Where is Infinity Blade 2 on Android? Where is the Walking Dead, or any new noteworthy game that's not Angry Birds?
Sales figures show it as well, when you have a shitty ecosystem, not many people spend money on it.


By retrospooty on 3/15/2013 2:54:20 PM , Rating: 1
LOL... Yes. Anything that you cant do doesn't matter... I guess thinking clearly is ruled out as well. You name a couple of lame games and you think that makes a platform? ugh... Any and all smartphones and tablets suck for gaming, Apple included... but even including gaming, there isnt anything you can do on an IOS device that you cant do on an Android. there are a TON of things you can do on Android that you cannot with IOS. That is just a fact.

If you like a small screen phone with low res that is missing all that functionality, then the iPhone is good for you . You should keep it. It's certainly fast and for gaming (which as I mentioned sucks on all touchscreen devices) its as good as it gets for that. If that suits you fine, but the iPhone isn't good enough for me. If you like an inferior product that is fine, buy it, but don't crap on superior products because you don't need one. You just come off looking petty and ill informed.


By Reclaimer77 on 3/15/2013 3:38:08 PM , Rating: 1
Oh wow iPhone has Infinity Blade 2? Well stop the presses, I'm going to run out right now and buy a phone because of some goddamned game!!

Are you idiots hearing yourselves?

quote:
Sales figures show it as well, when you have a shitty ecosystem, not many people spend money on it.


Because Android has WAY more value added than iOS. You don't need to spend money on a phone if it comes out of the box with everything you need.

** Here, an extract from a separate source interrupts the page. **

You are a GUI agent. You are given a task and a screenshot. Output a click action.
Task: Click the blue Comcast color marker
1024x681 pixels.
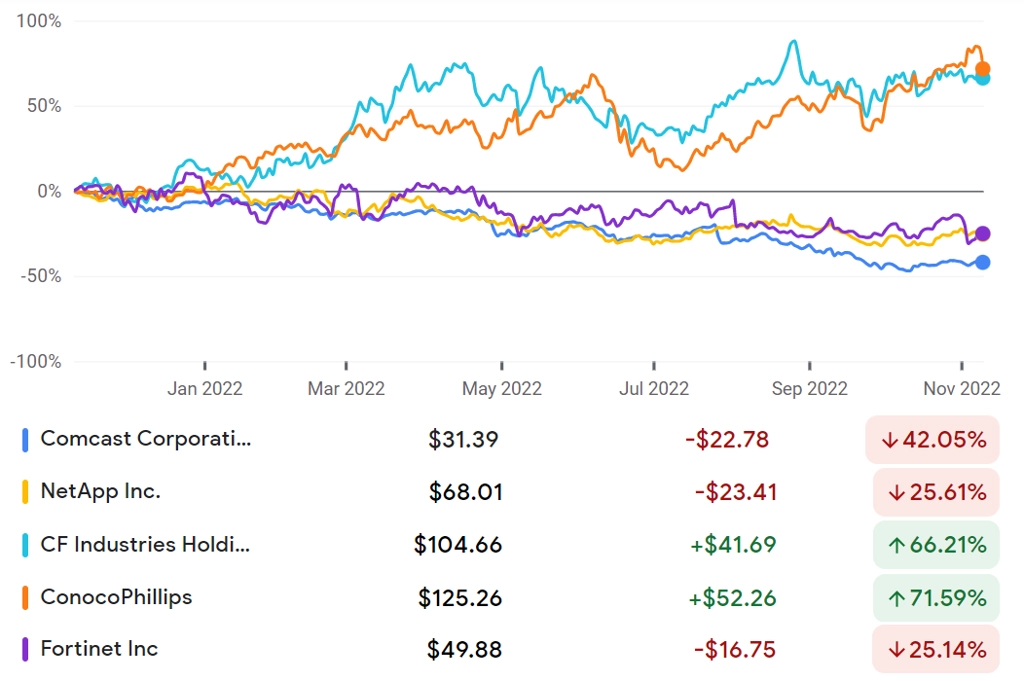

Add a few free apps for the things you want, and what's left?


By KoolAidMan1 on 3/16/2013 5:10:07 PM , Rating: 2
iOS also has better SSH apps, better FTP apps, better client apps for sites like Youtube and Reddit, better RSS readers, better apps for pretty much anything.

I don't even have an iPhone right now. I have a Lumia 920 and an iPad, and I was on Android until recently. The difference in quality is there, even the same app on both platforms is usually better on iOS.

Games are an obvious difference but its just the tip of the iceberg. iOS having better apps makes sense since it is more profitable and easier to develop.